→ Your instructions:
Continue the forum thread below about employees arriving late for work, picking up right after its final line.

→ Excerpt:
There is some real potential for legal pitfalls here make sure that your system is not unreasonable and I bet you if you give your employees a bit of incentive they will not be late.   :Yes:

----------


## daveob

> And if that CCMA hearing comes I would state “I did everything humanly possible to get on work on time” hand them a hand full of photos and other records that “might be” relevant and then continue with the proceedings. Then I would love to be a fly on that wall.


Besides any mass late arrivals due to transport sector stikes, etc,  I would gladly also give the CCMA a copy of the time records of the other 25 people in the company that DID arrive on time for work every day.




> and I bet you if you give your employees a bit of incentive they will not be late.


so what you're saying, is that the "bit of incentive" will magically make the traffic jams disperse and the pot-holes disappear ?

When I was an appy, we lived on the East Rand and I working in Jhb. I got up at 3am, walked an hour to the train station, caught a train to Jhb and then walked from the station to Jeppestown, all to get to work by 6:30 am.

I didn't use the traffic / roads / trains / sick dog / dead granny ( again ) as excuses - I simply did what I had to do to get to work on time - I was NEVER late.

The incentive -- keep my job.

→ Extracted records:
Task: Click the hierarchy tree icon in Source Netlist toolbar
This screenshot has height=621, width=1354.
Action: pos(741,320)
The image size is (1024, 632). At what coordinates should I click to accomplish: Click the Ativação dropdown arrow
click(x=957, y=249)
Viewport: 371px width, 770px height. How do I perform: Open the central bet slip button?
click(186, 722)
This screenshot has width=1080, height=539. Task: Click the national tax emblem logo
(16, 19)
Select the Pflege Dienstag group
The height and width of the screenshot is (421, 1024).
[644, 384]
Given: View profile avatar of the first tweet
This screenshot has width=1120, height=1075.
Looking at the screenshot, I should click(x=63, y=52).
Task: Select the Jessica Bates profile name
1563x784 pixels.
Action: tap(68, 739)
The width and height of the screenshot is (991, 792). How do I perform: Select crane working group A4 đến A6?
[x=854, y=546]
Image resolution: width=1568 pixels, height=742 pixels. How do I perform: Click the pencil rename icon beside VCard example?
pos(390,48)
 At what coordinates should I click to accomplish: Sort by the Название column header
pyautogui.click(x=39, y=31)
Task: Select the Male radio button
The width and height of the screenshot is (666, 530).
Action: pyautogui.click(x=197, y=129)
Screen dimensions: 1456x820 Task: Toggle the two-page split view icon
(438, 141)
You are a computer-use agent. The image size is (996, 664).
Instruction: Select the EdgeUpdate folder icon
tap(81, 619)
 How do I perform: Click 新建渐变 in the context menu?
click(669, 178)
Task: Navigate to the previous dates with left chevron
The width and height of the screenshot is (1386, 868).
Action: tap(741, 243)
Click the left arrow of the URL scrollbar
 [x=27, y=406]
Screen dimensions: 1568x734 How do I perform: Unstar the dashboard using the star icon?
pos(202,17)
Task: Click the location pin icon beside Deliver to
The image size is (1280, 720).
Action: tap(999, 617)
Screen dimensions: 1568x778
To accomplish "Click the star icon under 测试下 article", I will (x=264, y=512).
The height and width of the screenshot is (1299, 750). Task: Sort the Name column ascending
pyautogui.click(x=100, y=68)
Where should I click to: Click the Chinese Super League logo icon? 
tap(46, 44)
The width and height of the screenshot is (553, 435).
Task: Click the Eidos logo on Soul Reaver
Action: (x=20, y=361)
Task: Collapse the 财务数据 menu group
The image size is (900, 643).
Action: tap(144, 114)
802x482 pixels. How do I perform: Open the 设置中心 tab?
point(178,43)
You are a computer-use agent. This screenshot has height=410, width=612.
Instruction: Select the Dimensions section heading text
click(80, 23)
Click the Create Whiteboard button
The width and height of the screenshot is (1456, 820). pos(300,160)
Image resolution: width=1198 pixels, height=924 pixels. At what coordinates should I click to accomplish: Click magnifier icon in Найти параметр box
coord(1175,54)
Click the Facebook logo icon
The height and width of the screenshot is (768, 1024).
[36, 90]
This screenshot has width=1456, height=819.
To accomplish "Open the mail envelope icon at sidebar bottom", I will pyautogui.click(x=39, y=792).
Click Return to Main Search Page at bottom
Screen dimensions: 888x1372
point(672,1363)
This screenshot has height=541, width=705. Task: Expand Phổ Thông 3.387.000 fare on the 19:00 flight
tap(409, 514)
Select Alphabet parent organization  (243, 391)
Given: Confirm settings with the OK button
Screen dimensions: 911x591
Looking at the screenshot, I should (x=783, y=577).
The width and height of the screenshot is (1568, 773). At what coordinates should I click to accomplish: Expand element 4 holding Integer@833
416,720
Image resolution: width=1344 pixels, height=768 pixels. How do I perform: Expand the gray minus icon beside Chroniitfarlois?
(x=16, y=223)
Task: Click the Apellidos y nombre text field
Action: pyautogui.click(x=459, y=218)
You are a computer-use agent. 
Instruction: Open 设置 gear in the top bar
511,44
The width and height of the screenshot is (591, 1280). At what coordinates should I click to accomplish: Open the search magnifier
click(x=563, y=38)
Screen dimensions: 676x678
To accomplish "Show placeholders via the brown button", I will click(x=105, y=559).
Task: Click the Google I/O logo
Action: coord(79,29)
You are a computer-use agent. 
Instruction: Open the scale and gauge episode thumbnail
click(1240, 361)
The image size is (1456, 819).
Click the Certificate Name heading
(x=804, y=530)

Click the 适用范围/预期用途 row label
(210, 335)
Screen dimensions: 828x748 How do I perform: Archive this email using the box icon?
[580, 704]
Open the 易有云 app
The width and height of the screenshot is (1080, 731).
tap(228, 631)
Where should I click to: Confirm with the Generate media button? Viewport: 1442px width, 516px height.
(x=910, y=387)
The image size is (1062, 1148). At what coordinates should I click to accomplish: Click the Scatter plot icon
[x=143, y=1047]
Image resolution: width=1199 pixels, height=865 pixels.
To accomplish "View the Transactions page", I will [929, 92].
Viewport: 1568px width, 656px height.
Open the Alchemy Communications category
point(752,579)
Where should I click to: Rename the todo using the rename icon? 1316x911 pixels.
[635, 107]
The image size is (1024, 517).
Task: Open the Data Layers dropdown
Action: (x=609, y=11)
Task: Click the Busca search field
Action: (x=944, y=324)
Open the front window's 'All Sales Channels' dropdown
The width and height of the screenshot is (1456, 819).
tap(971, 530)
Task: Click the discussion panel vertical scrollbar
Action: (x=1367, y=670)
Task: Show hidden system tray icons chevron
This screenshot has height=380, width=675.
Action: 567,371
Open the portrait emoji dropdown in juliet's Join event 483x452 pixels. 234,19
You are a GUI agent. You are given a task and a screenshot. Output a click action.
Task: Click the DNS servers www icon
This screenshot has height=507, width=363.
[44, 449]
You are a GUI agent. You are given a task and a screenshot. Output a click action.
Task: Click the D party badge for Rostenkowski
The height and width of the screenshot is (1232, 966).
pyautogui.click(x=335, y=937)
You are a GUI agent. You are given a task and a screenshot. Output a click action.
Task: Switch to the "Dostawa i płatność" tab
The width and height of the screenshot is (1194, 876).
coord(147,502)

→ Task response:
So what's your excuse ? Pick one for the day / week.

----------


## desA

> There's something a little magical about a clock card system when it comes to time-keeping. I ran for years without one, but after a trot of pretty sloppy time-keeping we resolved to put one in. It really made quite a difference.


In Sweden, a large company I consulted to, used a form of time-card system. Each employee had an electronic namecard which was swiped through the machine. As I recall, the financial controller managed the time-related issues. I suspect that their monthly payments were linked to their timekeeping.

I personally think that a no-show, or slow-show, should result in lost income for the time missed. A worked could be given an opportunity to make up for this, in cases where flexitime schemes are in place.

----------


## tec0

> daveob > So what's your excuse ? Pick one for the day / week.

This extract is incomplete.